__Required work__
Could you reproduce, word for word, everything below from the line containing "Viewport: 640px width, 400px" down to the line containing "The image size", with both of those lines included and no others?

__Data for the task__
-----
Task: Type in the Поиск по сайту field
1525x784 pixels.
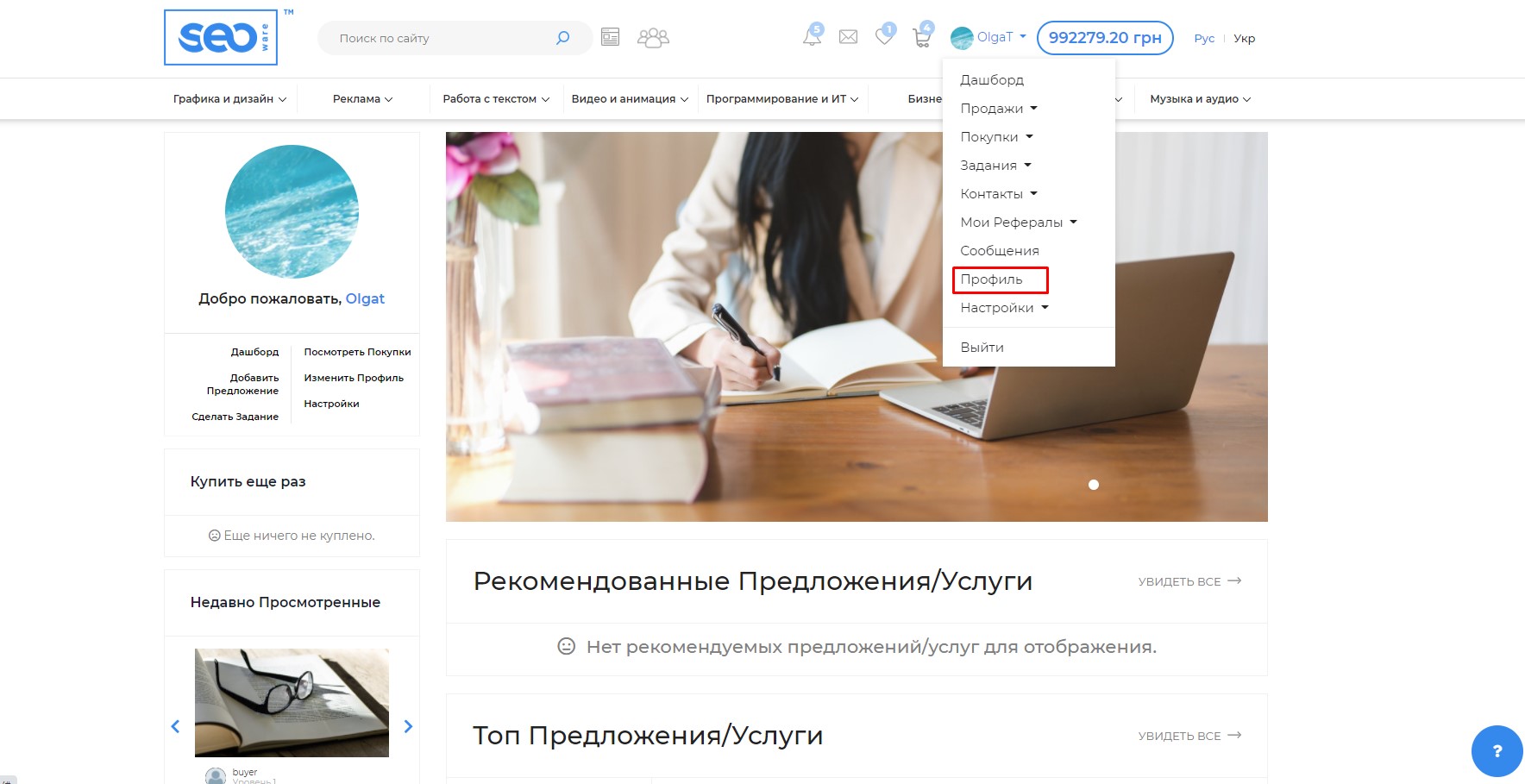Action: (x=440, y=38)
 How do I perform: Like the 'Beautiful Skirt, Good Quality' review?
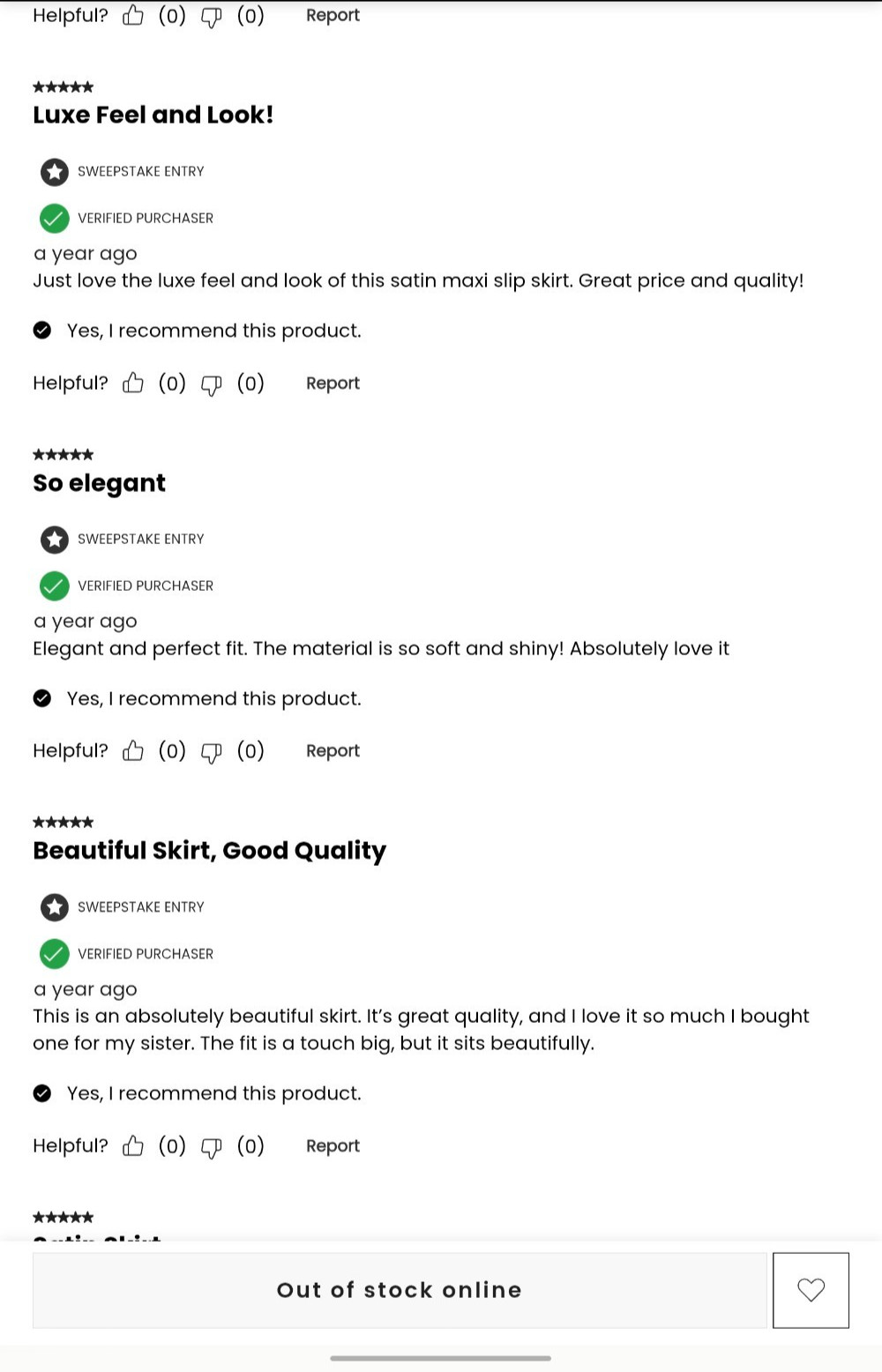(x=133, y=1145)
-----
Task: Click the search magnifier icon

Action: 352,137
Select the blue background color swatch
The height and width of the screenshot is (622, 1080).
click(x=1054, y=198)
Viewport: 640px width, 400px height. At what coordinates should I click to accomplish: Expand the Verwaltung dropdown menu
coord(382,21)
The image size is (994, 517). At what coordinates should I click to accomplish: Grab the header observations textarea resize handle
-----
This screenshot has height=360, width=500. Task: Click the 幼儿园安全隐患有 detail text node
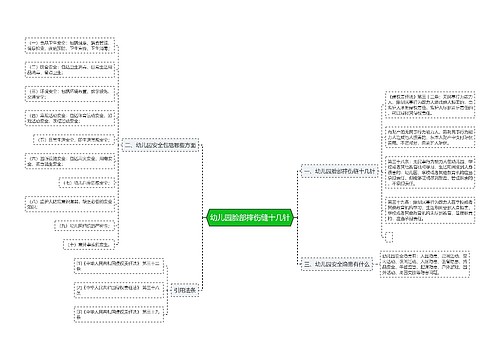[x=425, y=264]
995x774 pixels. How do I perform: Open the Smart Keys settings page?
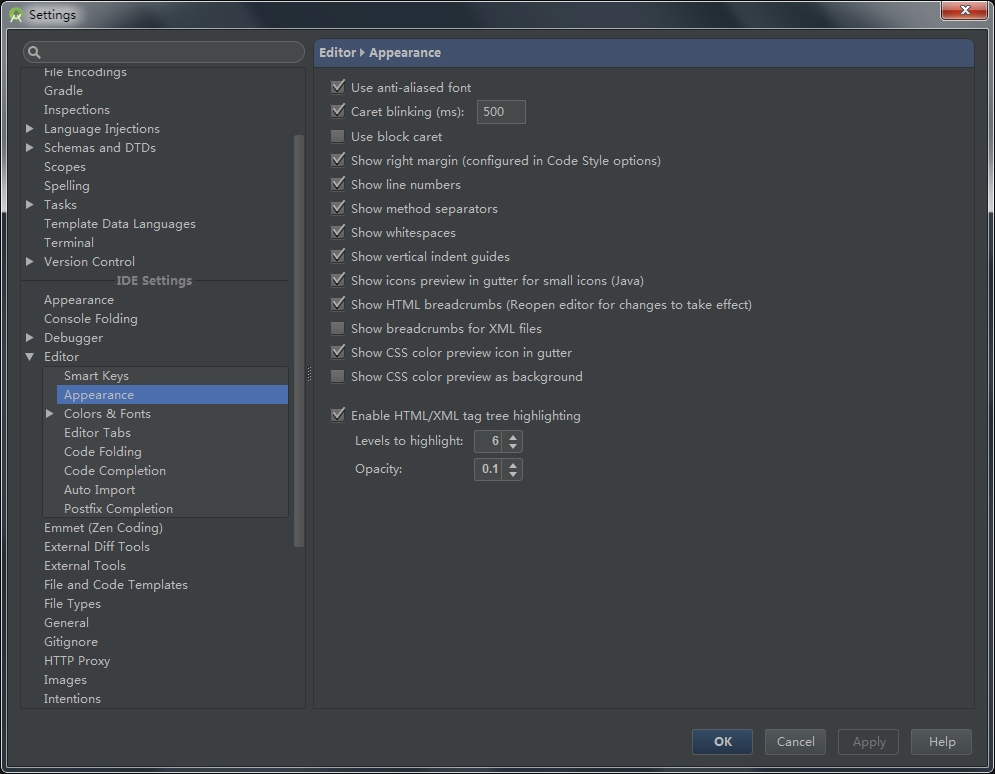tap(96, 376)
-----
__Exercise solution__
Viewport: 640px width, 400px height. At what coordinates should I click to accomplish: Expand the Verwaltung dropdown menu
coord(382,21)
The image size is (994, 517). At what coordinates should I click to accomplish: Grab the header observations textarea resize handle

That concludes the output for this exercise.